Postautor: rzadki » 23 mar 2025, 21:28
Od ostatniej wymiany oleju w skrzyni minęło 24.000 km i 1,5 roku. Niedużo, wiem, ale wymiana dla świętego spokoju, bo mam zapocenie na prawym uszczelniaczu i chciałem zobaczyć ile mi uciekło. Koszt oleju nieduży (37 zł/litr), robota własnymi rękami, więc podziałałem. Obecnie zalałem 2,2 litra oleju + 0,2 ml Archoil AR9100.
1. Na przestrzeni tych 24 tys. km mam ubytek 100ml oleju (wlane kiedyś 2,2, zlane obecnie 2,1 l). Czy należałoby wziąć się za ten wyciek na uszczelniaczu, czy jeździć i obserwować - przy każdej wymianie oleju silnikowego zaglądam na wyciek - póki co jest to takie "zabrudzenie olejem", nic nie kapie.
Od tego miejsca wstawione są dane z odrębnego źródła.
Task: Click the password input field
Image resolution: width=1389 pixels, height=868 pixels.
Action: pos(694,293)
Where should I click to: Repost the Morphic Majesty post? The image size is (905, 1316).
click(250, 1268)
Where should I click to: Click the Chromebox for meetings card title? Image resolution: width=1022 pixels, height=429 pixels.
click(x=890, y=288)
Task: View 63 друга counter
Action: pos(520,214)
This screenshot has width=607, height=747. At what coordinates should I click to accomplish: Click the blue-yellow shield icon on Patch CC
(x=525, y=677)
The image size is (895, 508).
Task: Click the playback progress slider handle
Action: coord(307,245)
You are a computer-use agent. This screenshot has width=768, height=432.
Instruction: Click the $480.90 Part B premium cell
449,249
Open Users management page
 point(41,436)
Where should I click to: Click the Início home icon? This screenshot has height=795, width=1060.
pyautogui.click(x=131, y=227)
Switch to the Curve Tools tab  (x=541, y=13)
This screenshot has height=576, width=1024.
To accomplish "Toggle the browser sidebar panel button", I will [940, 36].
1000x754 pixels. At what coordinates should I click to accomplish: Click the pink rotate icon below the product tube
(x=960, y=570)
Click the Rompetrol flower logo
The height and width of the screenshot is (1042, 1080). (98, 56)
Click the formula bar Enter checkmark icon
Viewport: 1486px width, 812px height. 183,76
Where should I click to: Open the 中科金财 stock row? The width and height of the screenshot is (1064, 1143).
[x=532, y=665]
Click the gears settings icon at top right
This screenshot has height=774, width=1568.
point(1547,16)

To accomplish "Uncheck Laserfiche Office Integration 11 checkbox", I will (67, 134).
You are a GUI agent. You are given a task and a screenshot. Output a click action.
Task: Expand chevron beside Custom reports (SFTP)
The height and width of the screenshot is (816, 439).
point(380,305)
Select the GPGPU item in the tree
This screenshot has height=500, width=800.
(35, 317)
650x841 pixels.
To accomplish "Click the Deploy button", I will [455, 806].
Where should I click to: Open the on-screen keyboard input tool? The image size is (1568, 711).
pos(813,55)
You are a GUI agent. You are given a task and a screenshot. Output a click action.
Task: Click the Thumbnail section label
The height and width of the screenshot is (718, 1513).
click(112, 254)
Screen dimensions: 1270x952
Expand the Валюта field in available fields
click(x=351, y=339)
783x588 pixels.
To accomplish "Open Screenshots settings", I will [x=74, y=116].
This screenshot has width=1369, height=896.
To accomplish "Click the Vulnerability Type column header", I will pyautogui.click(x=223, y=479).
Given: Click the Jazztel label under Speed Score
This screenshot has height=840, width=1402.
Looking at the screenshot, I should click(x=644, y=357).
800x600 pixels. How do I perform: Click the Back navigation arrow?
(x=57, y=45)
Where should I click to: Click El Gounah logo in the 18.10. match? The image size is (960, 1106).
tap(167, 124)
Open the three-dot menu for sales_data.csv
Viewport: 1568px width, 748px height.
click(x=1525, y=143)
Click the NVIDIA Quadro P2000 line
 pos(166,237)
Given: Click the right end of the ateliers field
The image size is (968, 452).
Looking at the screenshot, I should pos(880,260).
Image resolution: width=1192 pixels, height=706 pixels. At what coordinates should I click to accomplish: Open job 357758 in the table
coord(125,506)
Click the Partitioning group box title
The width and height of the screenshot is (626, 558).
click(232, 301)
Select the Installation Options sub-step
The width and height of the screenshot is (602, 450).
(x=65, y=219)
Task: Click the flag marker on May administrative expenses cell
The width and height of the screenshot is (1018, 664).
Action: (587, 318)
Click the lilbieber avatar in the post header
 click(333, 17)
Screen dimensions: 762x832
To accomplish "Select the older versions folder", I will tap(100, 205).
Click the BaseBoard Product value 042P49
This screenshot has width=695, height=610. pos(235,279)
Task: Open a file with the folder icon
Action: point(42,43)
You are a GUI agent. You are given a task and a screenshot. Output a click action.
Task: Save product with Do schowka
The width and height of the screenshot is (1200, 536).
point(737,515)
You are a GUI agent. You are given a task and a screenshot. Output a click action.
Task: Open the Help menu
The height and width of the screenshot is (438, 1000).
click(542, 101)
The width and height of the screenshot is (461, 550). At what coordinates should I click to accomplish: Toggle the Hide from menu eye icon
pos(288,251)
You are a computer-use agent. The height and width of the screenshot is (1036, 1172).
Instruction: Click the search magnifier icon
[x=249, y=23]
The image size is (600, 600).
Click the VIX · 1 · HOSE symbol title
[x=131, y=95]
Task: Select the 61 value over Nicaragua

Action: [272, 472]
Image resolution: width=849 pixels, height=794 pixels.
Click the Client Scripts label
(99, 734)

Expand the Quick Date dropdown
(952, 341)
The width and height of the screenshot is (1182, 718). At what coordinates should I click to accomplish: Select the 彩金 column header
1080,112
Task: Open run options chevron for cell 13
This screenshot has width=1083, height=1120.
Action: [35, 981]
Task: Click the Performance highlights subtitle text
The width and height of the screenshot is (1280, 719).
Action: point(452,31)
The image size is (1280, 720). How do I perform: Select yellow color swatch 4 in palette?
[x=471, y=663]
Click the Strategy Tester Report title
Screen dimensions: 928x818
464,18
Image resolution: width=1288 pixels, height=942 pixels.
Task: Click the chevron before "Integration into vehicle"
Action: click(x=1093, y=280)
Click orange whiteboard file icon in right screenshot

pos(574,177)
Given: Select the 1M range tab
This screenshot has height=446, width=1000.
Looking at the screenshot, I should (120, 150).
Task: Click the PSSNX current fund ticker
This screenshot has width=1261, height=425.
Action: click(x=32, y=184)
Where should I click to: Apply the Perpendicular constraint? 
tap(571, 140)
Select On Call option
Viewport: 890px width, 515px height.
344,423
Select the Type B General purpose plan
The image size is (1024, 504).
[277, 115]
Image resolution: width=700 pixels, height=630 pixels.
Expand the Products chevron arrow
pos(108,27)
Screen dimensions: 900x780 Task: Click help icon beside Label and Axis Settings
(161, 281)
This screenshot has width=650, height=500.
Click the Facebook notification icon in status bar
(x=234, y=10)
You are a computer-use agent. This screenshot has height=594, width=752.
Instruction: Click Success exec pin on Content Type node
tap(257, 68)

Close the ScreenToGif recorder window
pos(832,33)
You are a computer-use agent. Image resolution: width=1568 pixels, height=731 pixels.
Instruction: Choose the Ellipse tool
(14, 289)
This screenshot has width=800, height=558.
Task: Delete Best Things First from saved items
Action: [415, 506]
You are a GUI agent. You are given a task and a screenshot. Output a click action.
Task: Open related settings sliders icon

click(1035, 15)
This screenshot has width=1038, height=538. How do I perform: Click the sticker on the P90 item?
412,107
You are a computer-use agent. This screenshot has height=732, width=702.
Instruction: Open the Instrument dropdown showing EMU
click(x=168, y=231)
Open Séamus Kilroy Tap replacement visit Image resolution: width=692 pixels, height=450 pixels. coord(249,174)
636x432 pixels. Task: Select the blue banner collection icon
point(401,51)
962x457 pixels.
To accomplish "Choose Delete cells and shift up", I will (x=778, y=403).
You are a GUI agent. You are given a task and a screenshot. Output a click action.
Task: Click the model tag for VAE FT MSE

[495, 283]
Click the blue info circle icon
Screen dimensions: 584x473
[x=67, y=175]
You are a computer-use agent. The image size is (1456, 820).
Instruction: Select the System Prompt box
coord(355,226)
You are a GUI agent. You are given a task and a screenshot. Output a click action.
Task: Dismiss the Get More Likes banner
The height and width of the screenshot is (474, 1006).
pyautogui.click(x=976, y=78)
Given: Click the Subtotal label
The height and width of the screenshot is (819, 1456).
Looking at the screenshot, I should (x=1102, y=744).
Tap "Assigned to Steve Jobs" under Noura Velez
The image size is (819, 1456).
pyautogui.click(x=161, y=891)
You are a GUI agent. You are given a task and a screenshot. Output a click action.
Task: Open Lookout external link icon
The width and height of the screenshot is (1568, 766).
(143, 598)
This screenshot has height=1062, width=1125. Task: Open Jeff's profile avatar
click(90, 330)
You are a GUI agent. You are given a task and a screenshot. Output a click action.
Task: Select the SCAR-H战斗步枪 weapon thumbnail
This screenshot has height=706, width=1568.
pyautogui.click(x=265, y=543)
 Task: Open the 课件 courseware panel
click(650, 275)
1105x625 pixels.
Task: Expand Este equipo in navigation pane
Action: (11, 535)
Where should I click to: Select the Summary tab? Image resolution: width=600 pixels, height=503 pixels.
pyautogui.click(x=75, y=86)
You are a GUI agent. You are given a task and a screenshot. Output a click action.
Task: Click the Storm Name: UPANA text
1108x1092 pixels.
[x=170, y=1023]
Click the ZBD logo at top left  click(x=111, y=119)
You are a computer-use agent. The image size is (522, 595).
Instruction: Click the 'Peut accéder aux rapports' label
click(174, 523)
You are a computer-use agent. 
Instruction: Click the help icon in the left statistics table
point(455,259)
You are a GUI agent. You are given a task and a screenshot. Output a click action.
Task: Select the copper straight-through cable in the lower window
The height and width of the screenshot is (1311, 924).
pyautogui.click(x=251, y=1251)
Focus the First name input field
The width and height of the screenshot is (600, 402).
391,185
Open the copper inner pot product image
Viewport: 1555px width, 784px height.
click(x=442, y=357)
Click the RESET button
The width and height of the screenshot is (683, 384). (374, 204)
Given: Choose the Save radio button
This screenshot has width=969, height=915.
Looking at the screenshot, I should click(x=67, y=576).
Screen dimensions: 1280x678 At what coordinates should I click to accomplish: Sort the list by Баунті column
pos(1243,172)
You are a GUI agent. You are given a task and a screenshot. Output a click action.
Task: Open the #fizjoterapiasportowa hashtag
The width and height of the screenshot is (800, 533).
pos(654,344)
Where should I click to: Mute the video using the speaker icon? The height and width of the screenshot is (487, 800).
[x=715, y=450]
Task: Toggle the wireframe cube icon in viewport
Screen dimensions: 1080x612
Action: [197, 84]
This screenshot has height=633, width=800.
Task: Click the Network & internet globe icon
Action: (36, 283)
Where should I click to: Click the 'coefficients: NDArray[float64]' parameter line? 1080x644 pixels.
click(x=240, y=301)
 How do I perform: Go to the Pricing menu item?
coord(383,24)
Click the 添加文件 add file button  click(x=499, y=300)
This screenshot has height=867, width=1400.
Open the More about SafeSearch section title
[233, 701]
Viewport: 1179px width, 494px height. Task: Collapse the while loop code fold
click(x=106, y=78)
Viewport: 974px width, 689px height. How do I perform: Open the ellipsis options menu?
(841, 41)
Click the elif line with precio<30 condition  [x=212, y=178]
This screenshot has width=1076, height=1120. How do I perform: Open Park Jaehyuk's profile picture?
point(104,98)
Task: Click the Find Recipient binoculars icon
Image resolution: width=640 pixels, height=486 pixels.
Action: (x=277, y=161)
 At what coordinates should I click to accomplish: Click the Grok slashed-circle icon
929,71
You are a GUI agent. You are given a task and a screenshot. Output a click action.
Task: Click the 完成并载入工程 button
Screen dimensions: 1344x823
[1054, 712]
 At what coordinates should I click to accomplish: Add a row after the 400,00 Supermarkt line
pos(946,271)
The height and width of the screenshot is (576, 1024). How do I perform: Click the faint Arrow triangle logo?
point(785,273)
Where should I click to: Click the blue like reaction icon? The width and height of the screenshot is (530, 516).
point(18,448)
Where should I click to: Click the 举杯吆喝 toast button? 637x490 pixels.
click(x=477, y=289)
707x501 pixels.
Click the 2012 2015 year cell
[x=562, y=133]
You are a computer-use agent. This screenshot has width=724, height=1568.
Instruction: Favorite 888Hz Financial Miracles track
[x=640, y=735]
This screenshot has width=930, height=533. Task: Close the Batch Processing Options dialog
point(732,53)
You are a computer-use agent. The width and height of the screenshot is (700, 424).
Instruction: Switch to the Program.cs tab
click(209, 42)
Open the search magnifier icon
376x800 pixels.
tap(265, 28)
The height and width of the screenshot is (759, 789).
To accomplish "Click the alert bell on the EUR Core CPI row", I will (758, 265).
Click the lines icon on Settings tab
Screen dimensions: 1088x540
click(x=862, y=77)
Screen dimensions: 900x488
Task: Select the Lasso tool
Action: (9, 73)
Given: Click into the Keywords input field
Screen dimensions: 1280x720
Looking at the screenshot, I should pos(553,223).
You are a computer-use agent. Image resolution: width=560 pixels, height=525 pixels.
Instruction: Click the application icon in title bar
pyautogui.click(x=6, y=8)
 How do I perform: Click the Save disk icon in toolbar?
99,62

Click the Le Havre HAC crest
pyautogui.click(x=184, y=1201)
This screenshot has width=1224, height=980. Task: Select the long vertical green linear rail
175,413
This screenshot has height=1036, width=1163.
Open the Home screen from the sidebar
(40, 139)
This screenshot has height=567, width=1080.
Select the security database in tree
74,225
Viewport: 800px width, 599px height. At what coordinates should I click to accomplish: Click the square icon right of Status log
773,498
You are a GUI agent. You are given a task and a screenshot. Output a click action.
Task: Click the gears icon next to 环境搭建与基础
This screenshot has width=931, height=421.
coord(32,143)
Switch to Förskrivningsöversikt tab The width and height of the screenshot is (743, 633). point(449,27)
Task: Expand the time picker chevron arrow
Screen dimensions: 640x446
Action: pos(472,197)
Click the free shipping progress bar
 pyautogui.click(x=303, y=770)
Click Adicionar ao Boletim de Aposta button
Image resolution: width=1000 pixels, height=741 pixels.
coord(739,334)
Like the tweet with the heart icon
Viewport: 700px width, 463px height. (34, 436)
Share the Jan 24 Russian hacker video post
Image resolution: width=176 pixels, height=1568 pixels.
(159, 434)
Zawsze mogę przyśpieszyć kolejną wymianę lub powiedzmy po 30 tys. km dolać jakieś 100 ml, jeśli zapocenie nie zwiększy się.
2. W zlanym oleju zauważyłem drobniutkie opiłki metalu. Nie było ich bardzo dużo, ale są. Czy jest to powód do obaw, czy mimo wszystko jest to dość naturalne zjawisko spowodowane naturalnym zużywaniem się skrzyni?